Mothers often juggle an endless list of things to do which can lead to them feeling overwhelmed or burnt out.

For the mums out there, it’s perfectly fine to feel tired, but what’s important is to acknowledge your feelings to your family members so they could understand.

Marriage and family therapist Alycia Lum from Rekindle Therapy revealed there is a huge number of mothers who are very depressed, confused, and have a lot of anxiety.

"However, they don't know or even acknowledge that they are having a hard time.

"With a lot of home chores and responsibilities, they feel tired. In fact, home chores are actually a huge part of a mother's life.

She said if we don’t convey to our loved ones that we are tired, the immediate family members, especially the kids, won’t understand what’s going on.

"So, that is the huge reason we need to acknowledge that mummy is tired," Alycia revealed at the #timetoreconnect campaign launch by dobiQueen.

She also explained that mothers frequently put off spending time with their children, thinking they can make up for it later while we juggle our obligations and manage the demands of careers.
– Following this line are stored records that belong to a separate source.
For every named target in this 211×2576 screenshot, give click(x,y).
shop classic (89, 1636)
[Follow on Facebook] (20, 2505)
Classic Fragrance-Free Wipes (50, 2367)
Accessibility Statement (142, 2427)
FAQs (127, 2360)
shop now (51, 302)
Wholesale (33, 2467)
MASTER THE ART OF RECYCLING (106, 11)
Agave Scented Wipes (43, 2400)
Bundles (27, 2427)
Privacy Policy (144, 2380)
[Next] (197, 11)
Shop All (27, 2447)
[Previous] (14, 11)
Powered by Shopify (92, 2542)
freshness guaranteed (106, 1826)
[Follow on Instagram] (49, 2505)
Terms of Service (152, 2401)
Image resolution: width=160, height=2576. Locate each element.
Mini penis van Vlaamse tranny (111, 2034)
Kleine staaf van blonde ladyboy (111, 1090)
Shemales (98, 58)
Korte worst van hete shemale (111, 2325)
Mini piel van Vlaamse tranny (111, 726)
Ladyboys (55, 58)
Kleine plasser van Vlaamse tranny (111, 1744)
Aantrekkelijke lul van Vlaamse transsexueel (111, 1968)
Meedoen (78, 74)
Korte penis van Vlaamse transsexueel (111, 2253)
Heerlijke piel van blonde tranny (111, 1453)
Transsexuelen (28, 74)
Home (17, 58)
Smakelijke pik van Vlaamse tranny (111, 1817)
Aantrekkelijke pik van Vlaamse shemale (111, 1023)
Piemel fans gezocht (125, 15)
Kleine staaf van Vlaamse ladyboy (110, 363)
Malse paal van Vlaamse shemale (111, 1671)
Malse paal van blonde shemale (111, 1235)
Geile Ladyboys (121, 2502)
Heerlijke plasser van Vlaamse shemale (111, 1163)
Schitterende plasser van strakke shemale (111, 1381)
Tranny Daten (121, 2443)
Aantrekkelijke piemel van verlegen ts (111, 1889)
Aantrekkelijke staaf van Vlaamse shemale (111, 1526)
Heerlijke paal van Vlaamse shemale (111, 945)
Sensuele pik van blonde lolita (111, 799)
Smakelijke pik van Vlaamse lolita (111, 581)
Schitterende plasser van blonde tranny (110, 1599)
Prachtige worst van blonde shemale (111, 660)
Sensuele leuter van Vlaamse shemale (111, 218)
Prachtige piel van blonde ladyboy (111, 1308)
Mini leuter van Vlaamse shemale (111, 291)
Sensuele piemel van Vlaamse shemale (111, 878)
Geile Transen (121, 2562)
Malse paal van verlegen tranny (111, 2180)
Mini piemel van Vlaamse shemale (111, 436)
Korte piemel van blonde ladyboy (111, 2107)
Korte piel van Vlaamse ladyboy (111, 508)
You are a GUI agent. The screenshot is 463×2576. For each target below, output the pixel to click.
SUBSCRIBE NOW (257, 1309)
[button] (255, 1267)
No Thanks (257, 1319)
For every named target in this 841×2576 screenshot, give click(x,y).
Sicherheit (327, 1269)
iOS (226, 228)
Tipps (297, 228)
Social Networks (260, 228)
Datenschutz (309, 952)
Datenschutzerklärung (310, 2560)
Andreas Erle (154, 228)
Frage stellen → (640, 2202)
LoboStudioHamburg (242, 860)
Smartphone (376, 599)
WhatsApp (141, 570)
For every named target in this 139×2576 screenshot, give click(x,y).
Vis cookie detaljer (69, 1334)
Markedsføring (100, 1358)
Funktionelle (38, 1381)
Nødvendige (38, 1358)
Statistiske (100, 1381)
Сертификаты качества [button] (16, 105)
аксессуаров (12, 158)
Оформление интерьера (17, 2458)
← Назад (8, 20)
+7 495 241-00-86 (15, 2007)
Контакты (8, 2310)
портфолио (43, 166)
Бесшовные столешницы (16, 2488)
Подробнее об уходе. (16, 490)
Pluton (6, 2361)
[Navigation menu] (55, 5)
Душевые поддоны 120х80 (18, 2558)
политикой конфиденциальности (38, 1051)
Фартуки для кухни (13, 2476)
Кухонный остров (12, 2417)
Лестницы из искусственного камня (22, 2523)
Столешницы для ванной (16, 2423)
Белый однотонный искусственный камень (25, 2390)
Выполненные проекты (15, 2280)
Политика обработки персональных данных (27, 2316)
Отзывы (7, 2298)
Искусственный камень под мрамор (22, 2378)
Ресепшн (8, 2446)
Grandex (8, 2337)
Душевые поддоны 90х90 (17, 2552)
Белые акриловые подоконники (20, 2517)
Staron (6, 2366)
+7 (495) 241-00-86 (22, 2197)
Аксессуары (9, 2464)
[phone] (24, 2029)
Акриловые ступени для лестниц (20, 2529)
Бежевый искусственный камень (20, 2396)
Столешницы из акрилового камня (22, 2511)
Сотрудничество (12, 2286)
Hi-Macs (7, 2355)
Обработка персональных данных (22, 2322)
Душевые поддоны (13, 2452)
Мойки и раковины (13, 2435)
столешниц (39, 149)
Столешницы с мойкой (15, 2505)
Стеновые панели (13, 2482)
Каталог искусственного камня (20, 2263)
"The development of our children won't wait for us to time it. It's now or never to forge bonds with them, make memories, and shape their characters," she said.

In fact, she also reminded all mothers to spend some quality time with their children by reading them a story, engaging in their favourite hobbies, asking them how their day was, and having a heart-to-heart, eye-to-eye conversation with them.

The #timetoreconnect is a campaign to promote awareness of the energy and time demands of household chores. Women are recommended to wisely prioritise building strong family relationships, which was supported by the Women, Family, and Community Development Ministry (KPWKM) in partnership with ReKindle Therapy and Caring Moms.

Of course, establishing a healthy household doesn’t fall on the mother’s responsibility alone.

KPWKM assistant director for strategic partnerships, Franzeene Nadia, said the ministry is in support of moving away from traditional gender roles.

"Nowadays, we have moved away from the traditional setting whereby the father is the great winner while the mother is the homemaker.

"In fact, we can now see many men taking up the role of becoming the homemaker as well,” she said.

Franzeena further added that the ministry also has a lot of programmes to uplift women and give them the opportunity to upskill in any aspect, like economics.